Routledge could not say definitively whether co-venturers, American-owned Hess Corporation or China’s state-owned China National Overseas Oil Corporation (CNOOC) would be able to provide unlimited parent company or affiliate company guarantees. “If we have to, what we are working on is seeing whether we can secure such a guarantee from our affiliated companies or parent companies and Hess and CNOOC are also asking those questions…We don’t know whether we’ll be able to secure those. That is the question but that is something we are pursuing in case that order is maintained,” he said.
Civil society activists Frederick Collins and Godfrey Whyte won their case against Guyana’s Environmental Protection Agency (EPA) that it must ensure that ExxonMobil’s subsidiary, Esso Exploration and Production Guyana Limited, provide “unlimited and uncapped liability for all costs associated with clean up, restoration and compensation for all damages caused by any discharge of any contaminant arising from its exploration, development and petroleum production activities within the Stabroek Block, Offshore Guyana.”
He reiterated that in the unlikely event there is an oil spill, the company has subscribed to a capping stack to reach and seal a blown-out well in just over five days and the company has already obtained US$600 million in insurance, local affiliates have US$18 billion to US$19 billion of financial assets in Guyana and US$2 billion in financial guarantees by affiliates of the local companies to finance the cost of an estimated clean up.

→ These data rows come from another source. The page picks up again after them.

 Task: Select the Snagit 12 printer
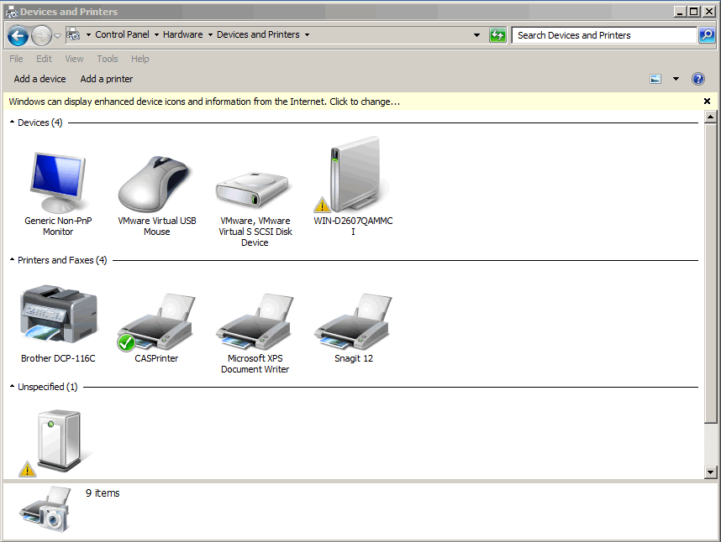point(353,323)
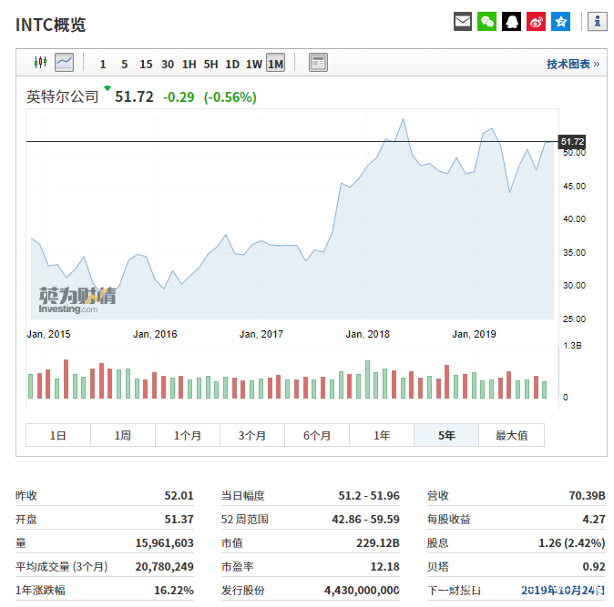The width and height of the screenshot is (614, 607).
Task: Switch to candlestick chart type
Action: [x=40, y=62]
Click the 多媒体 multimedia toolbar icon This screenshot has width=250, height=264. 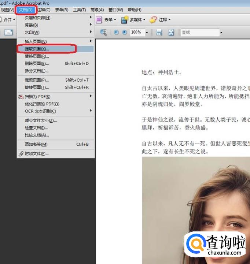[x=125, y=20]
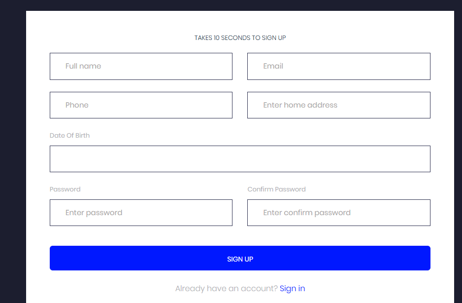Click the 'Takes 10 seconds to sign up' heading
The image size is (462, 303).
pyautogui.click(x=240, y=38)
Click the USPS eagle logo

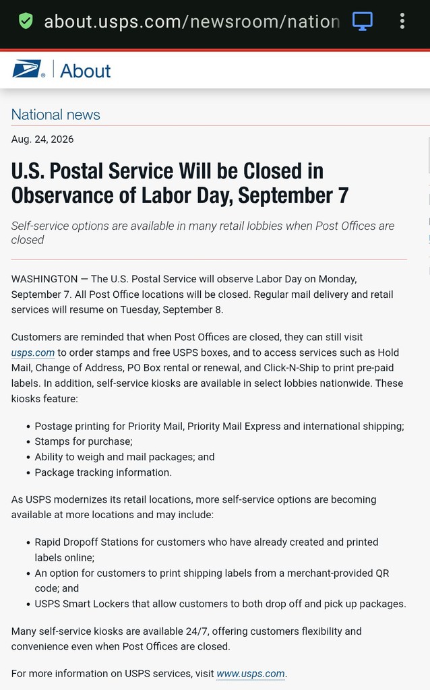[x=28, y=69]
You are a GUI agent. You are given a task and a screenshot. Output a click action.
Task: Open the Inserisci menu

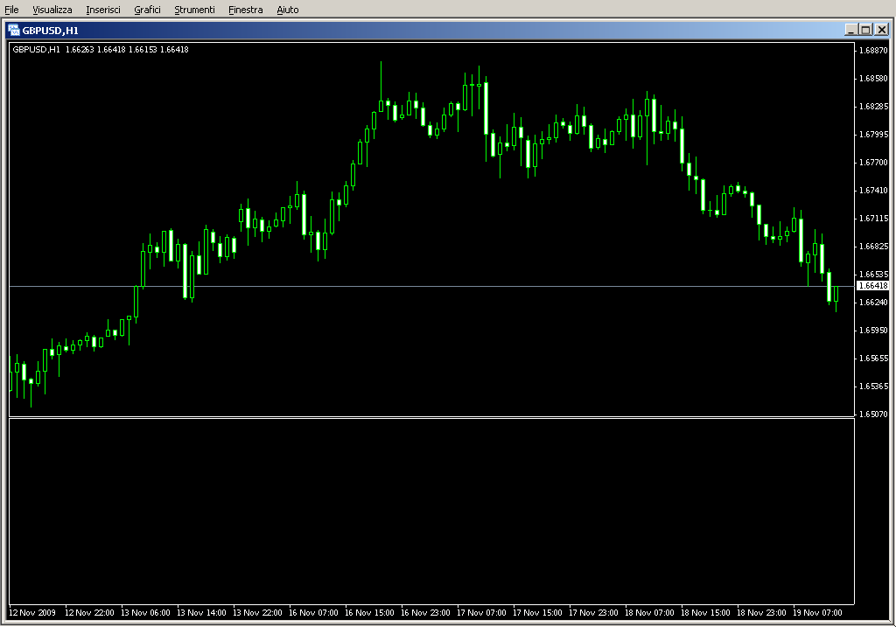[103, 10]
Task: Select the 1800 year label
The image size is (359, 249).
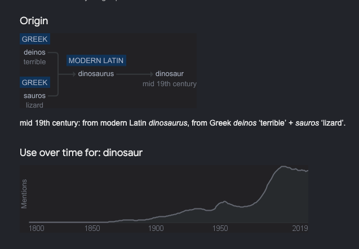Action: tap(37, 228)

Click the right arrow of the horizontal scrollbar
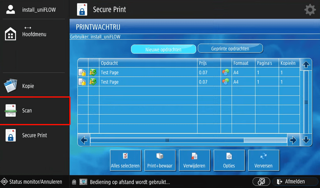(293, 140)
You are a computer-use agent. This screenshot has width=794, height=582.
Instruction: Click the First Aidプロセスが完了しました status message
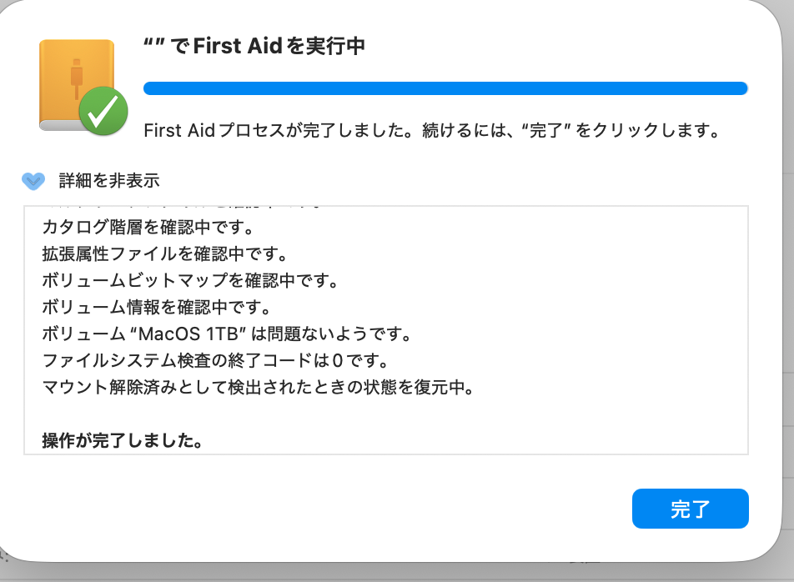[x=431, y=131]
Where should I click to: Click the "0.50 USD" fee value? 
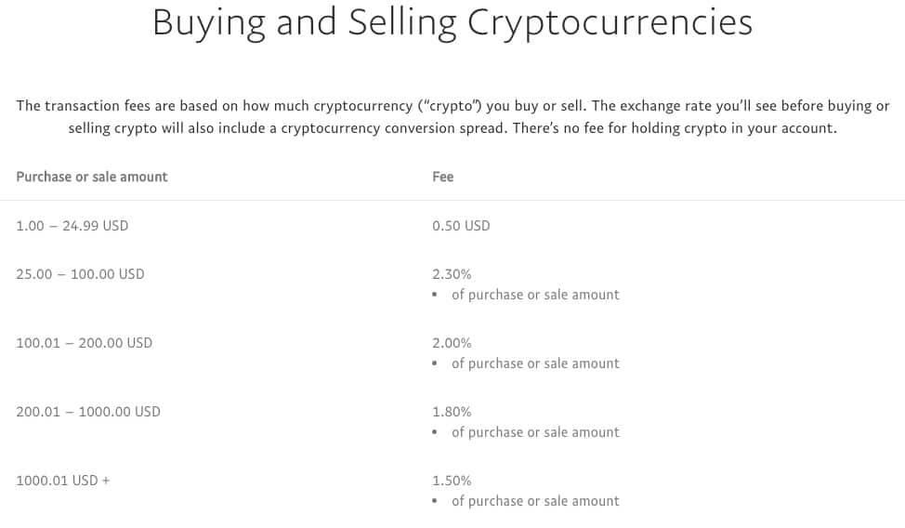[x=461, y=226]
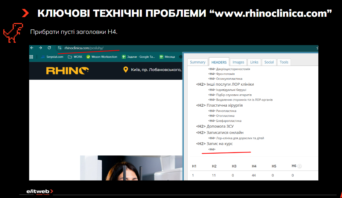Click the RHINO logo
342x198 pixels.
pyautogui.click(x=67, y=71)
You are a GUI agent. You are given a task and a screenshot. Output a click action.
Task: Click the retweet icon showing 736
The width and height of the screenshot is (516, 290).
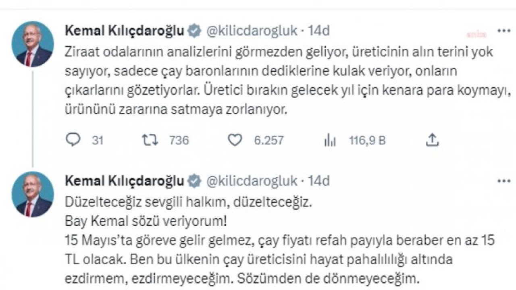tap(150, 140)
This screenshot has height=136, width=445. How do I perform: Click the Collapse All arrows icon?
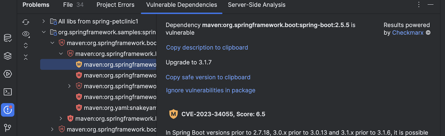coord(26,57)
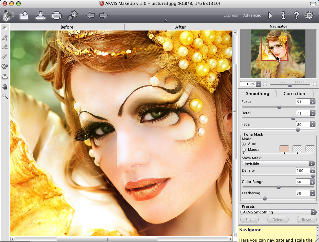Switch to Advanced mode
Screen dimensions: 319x242
point(252,15)
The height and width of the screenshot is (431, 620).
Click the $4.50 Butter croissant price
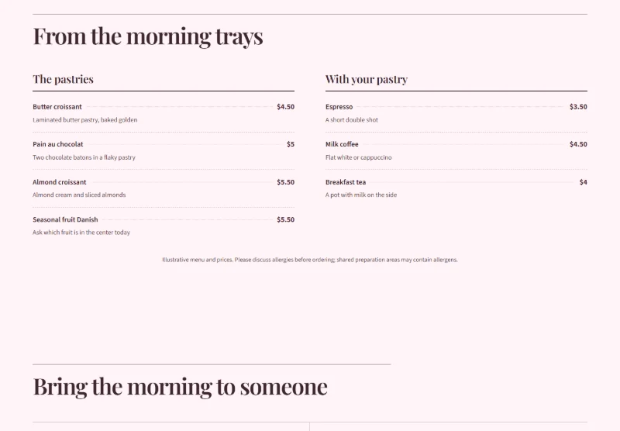click(285, 107)
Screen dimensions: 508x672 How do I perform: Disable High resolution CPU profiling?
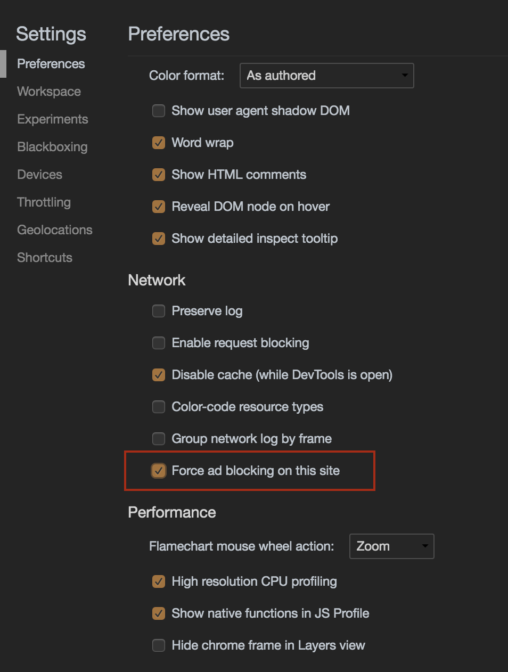[159, 581]
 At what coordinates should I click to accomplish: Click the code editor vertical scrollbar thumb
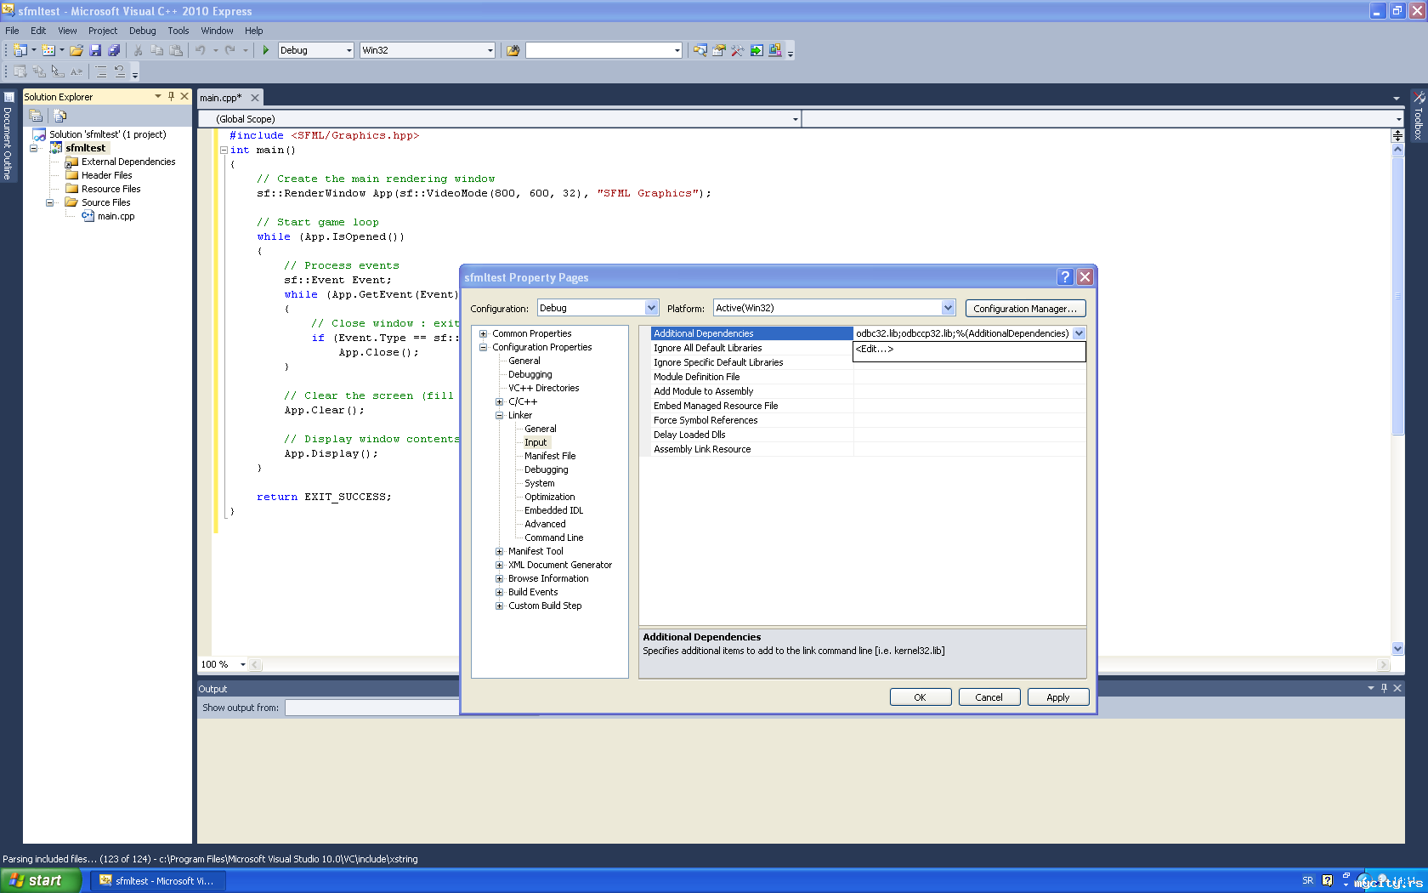pos(1397,298)
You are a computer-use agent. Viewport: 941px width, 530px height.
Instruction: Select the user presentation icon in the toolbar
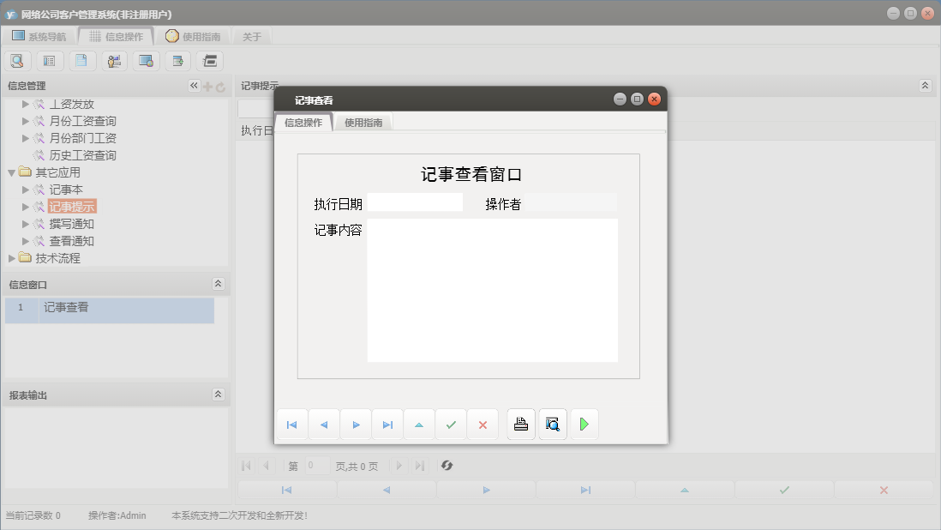(113, 61)
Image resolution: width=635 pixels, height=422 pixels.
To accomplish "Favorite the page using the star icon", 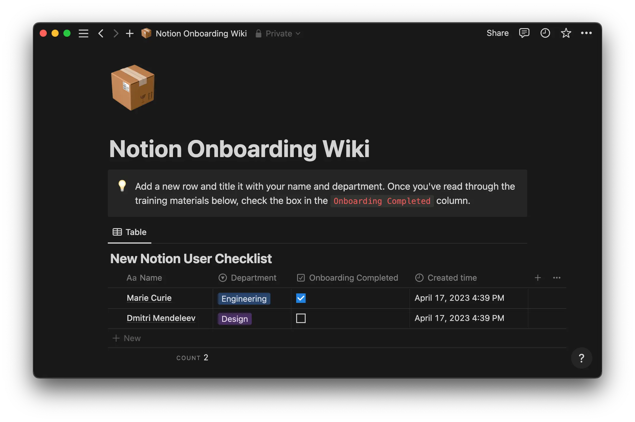I will click(566, 33).
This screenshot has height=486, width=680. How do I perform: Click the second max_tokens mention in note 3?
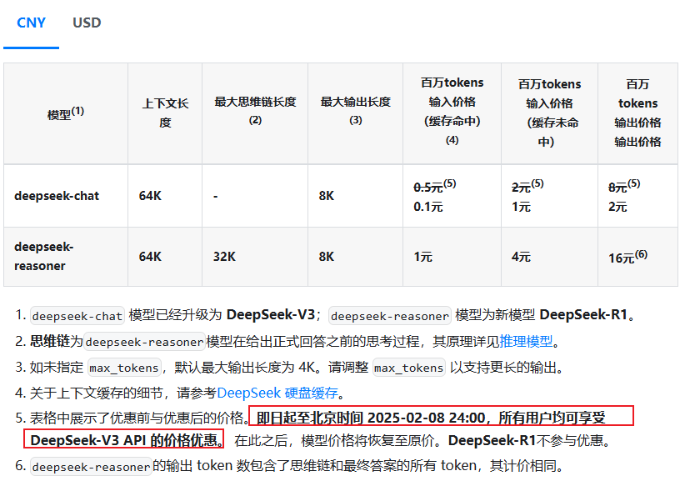(x=408, y=368)
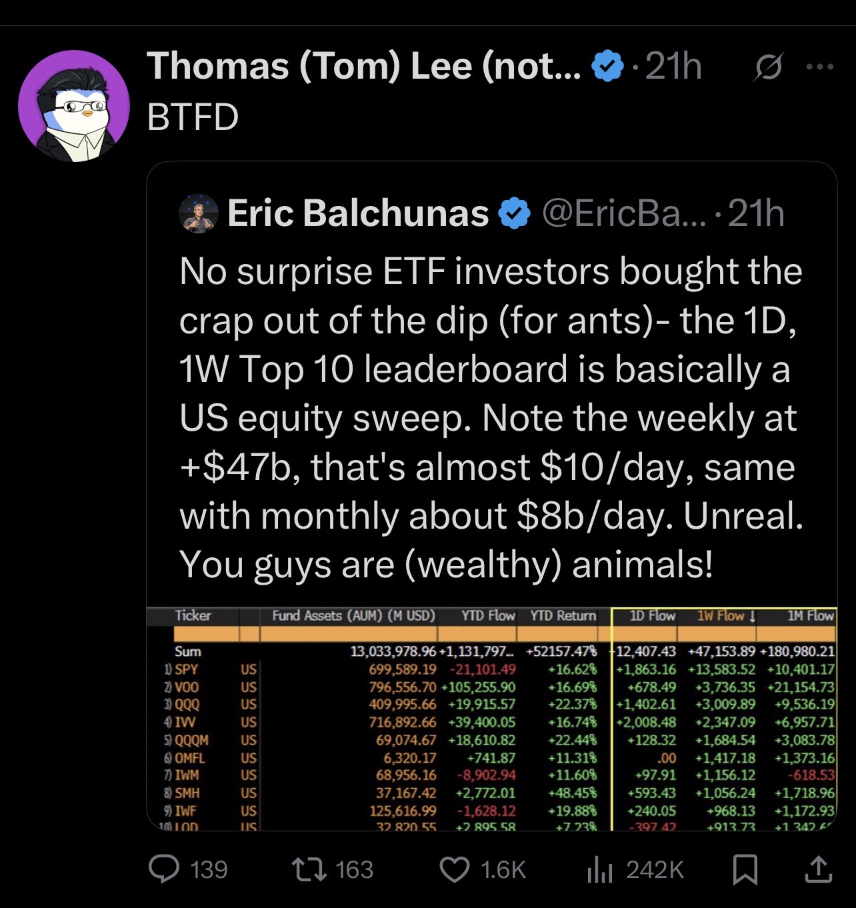The image size is (856, 908).
Task: Open Eric Balchunas's profile picture
Action: [x=199, y=213]
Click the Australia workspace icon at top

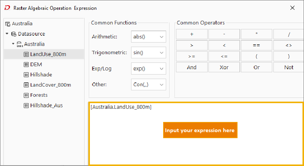point(8,24)
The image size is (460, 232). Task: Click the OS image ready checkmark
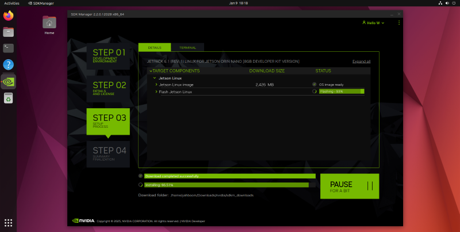(314, 84)
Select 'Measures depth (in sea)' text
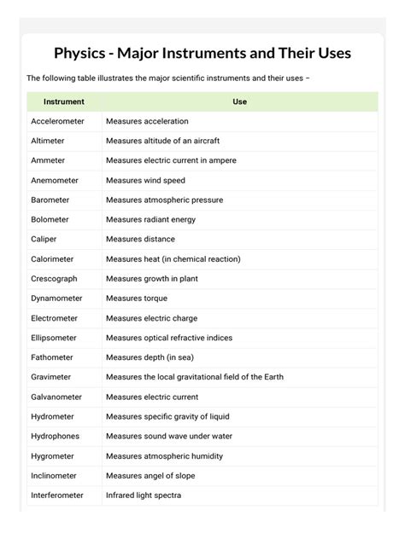Screen dimensions: 405x539 click(x=150, y=357)
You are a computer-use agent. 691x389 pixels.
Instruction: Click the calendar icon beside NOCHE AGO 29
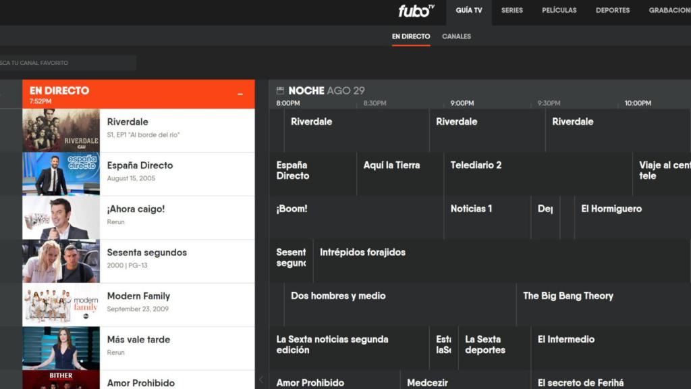tap(279, 90)
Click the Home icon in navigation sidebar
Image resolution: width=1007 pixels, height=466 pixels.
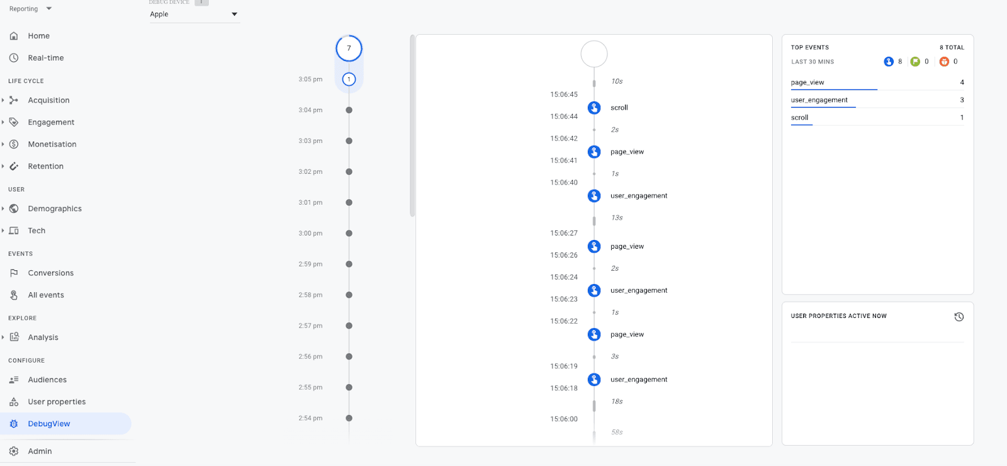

The court found that the EPA breached its legal responsibility by failing to ensure that EEPGL provides environmental liability insurance and to have an independent insurance consultant retained by the Agency to review and examine the insurance package to ensure it is in keeping with the environmental permit. ExxonMobil’s local subsidiary, according to the court, failed to comply with its financial assurance obligation to provide environmental liability insurance of such type and in such amount as is customary in the international petroleum industry  from an insurance company of standing and repute.